Below is a good starter list of values to get tested:
- Total Testosterone
- Bioavailable testosterone (aka Free and Loosely Bound)
- Free Testosterone
- Estradiol (specify “sensitive” assay for males)
- Thyroid Panel (complete)
- PSA ( age dependent)
- Comprehensive Metabolic Panel
- Lipid Panel
- Vitamin D
Additional Tests for Low Testosterone
In addition to measuring your total testosterone and free testosterone, measuring your LH (luteinizing hormone), FSH (follicle stimulating hormone), prolactin, and thyroid function may provide useful information for understanding the potential underlying cause of low testosterone. To understand why these values are useful, it is helpful to understand the difference between primary and secondary hypogonadism (low testosterone) and how testosterone is produced and regulated in the body.
There are two basic types of low testosterone (hypogonadism): primary and secondary hypogonadism:
- Primary hypogonadism originates from a problem in the testes. In this case, the testes literally fail and cannot produce adequate amounts of testosterone even if feedback loop in the body that tells the testes to produce testosterone is working properly.
- Secondary hypogonadism originates from a problem with the feedback loop, not the tests themselves. In this case, the feedback loop, the mechanism that tells the testes to produce testosterone, does not properly tell the testes to produce adequate amounts of testosterone. The testes would work fine, if not for a problem in the feedback loop.
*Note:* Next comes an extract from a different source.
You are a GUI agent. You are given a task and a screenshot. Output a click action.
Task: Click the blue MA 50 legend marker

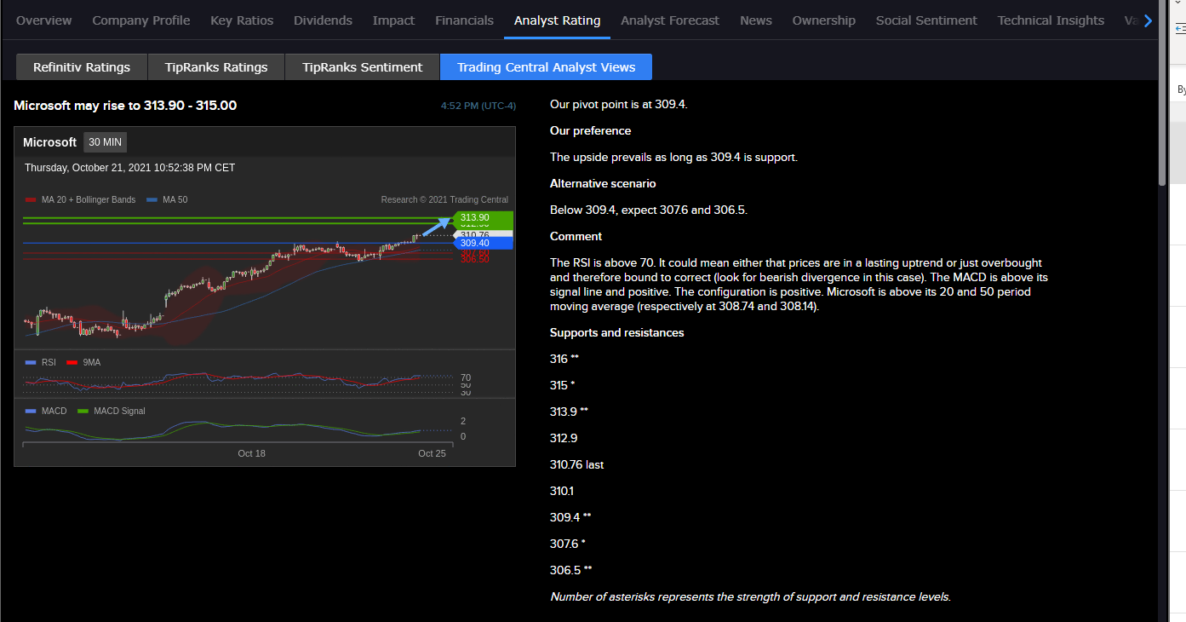pos(152,200)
LH and FSH are important to test for because they are the two hormones that are responsible for telling the testes to produce testosterone. When testosterone levels are low, the hypothalamus (a small gland of the brain) releases GnRH (gonadotropin releasing hormone). Then, GnRH stimulates the pituitary gland (another small gland in the brain) to release LH and FSH, which tell the testes to produce testosterone.
Ideally, if testosterone levels are low, LH an FSH levels should be high and vice versa. Measuring LH and FSH levels can help determine the cause of your low testosterone. If you have low testosterone and your LH and FSH levels are low, the feedback loop is likely not working properly. On the other hand, if you have low testosterone and your LH and FSH levels are high, the testes themselves likely may not be working properly. Normal LH levels for adult men are between 1.8 and 8.6 mIU/mL or IU/L. Normal FSH levels for adult men are between 1.5 and 12.4 mIU/mL or IU/L.
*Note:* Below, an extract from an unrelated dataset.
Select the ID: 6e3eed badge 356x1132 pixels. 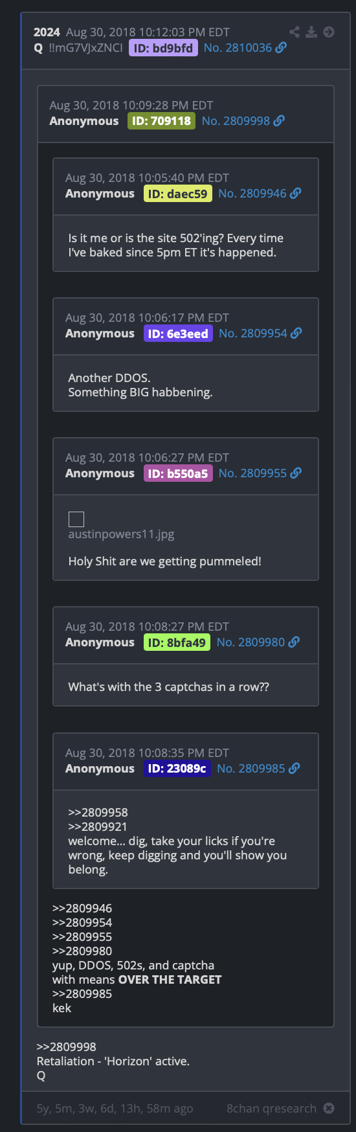[x=178, y=333]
Prolactin is important to test for because high levels of prolactin suppress the secretion of GnRH and in turn LH and FSH. Thus high levels of prolactin suppress normal testosterone production. In addition to lower testosterone, elevated prolactin levels have been shown to increase your risk for breast enlargement and erectile dysfunction.
Lastly, a full thyroid panel is important because hypothyroidism (underproduction of the thyroid gland) suppresses the secretion of LH. Thus hypothyroidism, like high levels of prolactin, also suppresses normal testosterone production.